La calle, a estas horas del dia, esta casi desierta. Hace un calor humedo y bochornoso, aun mas agobiante que de ordinario en esta epoca del ano. Los postigos de madera de las tiendecillas estan todos cerrados. El gran perrazo negro se para espontaneamente delante de la entrada habitual: una escalera angosta y oscura, muy empinada, que arranca exactamente a ras de la fachada, sin ningun tipo de puerta ni pasillo, y que sube directamente hacia unas profundidades en las que la vista se pierde. La escena que se desarrolla entonces carece de precision… La joven mira rapidamente a derecha e izquierda, como para cerciorarse de que no la vigila nadie, despues sube la escalera, todo lo aprisa que le permite el largo traje cenido; y, casi en el acto, vuelve a bajar llevando junto al pecho un sobre muy grueso y deformado, de papel pardo, que parece atiborrado de arena. Pero ?que ha pasado entretanto con el perro? Si, como todo lo indica, no ha subido con la chica, ?habra esperado tranquilamente al pie de la escalera, sin necesidad de la correa? ?O lo habra atado ella a alguna anilla, alcayata, pomo de pasamano (pero la escalera no tiene pasamano), aldaba (pero no hay puerta), clavo de alas de mosca, de gancho, viejo clavo toscamente curvado hacia arriba, retorcido y oxidado, hundido en la pared en ese lugar? Pero ese clavo no es muy solido; y la presencia insolita de semejante animal, que distingue la casa sin ambiguedad, expondria inutilmente esta a la curiosidad de posibles observadores. O acaso el intermediario se hallaba en la oscuridad, casi al comienzo de las escaleras, y la criada eurasiatica no ha tenido que subir mas que dos peldanos, sin soltar la correa, y alargar la mano hacia el sobre -o el paquete- que le tendia el personaje invisible, para volverse sin perder mas tiempo.
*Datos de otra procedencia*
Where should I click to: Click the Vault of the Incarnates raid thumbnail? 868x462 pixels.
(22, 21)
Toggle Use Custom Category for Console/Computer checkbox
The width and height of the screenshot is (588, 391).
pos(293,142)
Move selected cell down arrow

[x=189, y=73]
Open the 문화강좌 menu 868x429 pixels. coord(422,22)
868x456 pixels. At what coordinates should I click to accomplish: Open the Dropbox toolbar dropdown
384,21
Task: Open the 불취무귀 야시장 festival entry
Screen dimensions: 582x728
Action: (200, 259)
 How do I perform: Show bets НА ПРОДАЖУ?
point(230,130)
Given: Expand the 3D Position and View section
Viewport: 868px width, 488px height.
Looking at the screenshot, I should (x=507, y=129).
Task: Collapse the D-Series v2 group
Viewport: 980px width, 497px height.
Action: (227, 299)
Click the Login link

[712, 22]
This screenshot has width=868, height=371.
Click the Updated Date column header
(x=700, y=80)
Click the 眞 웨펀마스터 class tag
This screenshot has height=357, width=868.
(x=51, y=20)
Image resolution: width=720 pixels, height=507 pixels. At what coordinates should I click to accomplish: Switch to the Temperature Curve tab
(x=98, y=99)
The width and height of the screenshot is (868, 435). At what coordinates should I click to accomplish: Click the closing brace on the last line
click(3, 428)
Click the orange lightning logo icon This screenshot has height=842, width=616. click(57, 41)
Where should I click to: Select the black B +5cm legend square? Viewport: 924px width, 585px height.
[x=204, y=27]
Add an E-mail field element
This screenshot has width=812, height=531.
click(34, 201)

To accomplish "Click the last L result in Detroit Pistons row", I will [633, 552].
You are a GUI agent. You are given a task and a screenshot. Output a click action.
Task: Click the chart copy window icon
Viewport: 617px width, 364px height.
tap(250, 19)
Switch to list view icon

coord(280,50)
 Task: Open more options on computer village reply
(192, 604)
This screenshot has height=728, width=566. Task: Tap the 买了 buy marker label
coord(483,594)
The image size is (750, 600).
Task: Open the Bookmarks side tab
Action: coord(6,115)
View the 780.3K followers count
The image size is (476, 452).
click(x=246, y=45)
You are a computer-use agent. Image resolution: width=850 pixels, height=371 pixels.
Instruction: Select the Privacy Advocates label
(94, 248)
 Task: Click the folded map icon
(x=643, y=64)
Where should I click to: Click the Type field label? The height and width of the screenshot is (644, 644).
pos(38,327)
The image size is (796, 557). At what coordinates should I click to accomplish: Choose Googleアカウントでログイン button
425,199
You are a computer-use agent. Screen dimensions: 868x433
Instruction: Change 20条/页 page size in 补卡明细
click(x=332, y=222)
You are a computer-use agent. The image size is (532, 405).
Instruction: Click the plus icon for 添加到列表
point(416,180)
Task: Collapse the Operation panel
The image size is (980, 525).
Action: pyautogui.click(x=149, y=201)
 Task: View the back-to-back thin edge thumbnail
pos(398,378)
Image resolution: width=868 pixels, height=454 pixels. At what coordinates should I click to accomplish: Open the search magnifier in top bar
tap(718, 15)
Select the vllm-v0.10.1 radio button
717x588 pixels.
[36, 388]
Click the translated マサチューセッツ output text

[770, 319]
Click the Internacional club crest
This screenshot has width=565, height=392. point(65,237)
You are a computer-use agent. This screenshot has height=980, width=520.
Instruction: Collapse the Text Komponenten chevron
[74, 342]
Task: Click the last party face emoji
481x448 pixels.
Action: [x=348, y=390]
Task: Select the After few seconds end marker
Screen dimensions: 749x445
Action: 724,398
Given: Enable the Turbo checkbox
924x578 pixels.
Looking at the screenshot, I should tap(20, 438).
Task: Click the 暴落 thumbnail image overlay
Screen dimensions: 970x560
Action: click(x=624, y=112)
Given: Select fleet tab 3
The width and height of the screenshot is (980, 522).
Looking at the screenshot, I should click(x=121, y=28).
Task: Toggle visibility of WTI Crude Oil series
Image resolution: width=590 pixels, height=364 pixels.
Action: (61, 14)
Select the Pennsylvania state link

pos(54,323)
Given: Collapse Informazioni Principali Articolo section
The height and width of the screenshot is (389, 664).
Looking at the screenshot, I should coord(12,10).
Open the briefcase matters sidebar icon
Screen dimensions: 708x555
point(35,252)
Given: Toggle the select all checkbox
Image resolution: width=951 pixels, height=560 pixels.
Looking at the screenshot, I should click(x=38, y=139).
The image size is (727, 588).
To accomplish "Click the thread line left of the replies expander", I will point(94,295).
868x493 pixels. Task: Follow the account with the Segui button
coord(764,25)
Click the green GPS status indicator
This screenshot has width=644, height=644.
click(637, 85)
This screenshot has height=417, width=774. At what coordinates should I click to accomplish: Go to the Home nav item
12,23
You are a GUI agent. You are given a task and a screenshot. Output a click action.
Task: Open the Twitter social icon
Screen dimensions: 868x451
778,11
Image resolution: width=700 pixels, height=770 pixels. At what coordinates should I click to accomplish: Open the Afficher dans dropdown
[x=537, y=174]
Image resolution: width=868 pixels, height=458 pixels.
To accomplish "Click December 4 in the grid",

O mas bien, habia en efecto un personaje al comienzo de la escalera y estaba realmente alli esperando, pero se ha limitado a acercar la mano para coger el extremo de la correa que le ha dado la criada, mientras ella subia corriendo la exigua escalera para llegar hasta el intermediario, que habia permanecido en su cuarto, despacho, oficina o laboratorio.